** Start **

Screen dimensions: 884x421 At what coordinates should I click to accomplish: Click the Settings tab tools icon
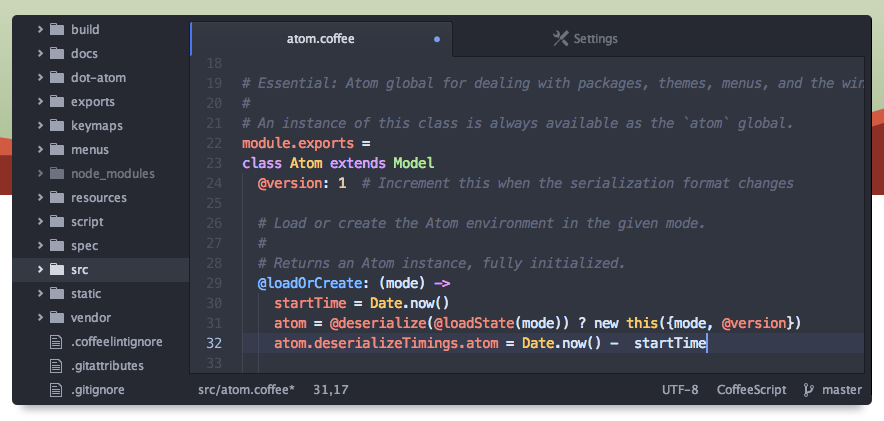[x=560, y=39]
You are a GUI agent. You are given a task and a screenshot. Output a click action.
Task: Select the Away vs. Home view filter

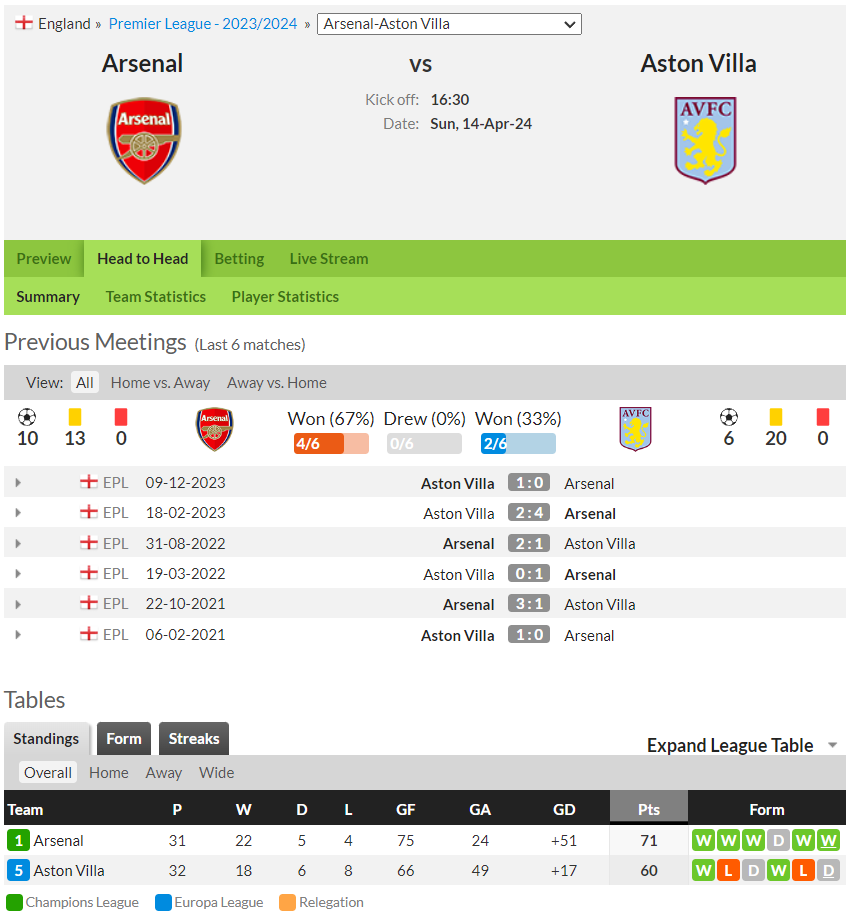click(x=276, y=383)
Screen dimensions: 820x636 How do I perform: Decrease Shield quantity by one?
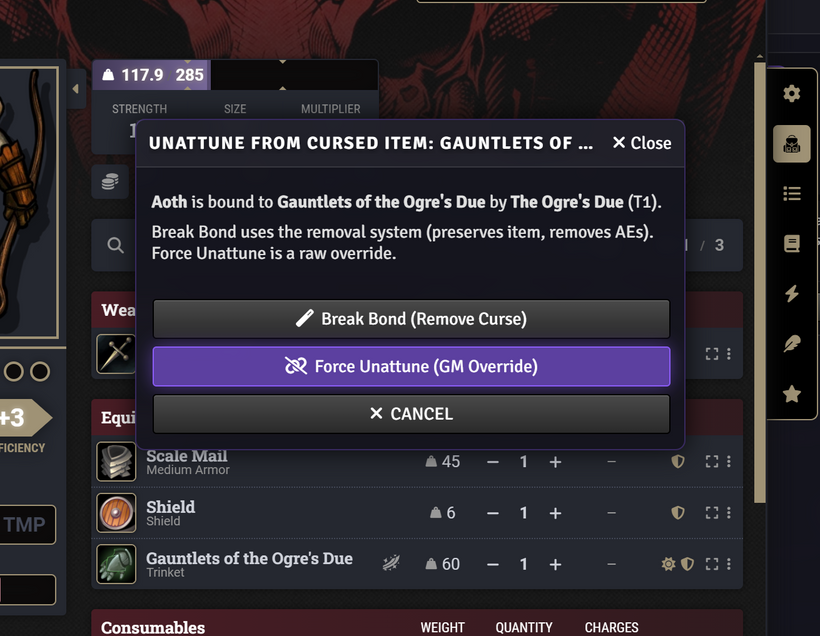(x=493, y=513)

** End **

**Task requirements:** Return every line of the data above that contains the word "dimensions".

**Written answer:**
Screen dimensions: 884x421 At what coordinates should I click to accomplish: Click the Settings tab tools icon
Screen dimensions: 820x636 How do I perform: Decrease Shield quantity by one?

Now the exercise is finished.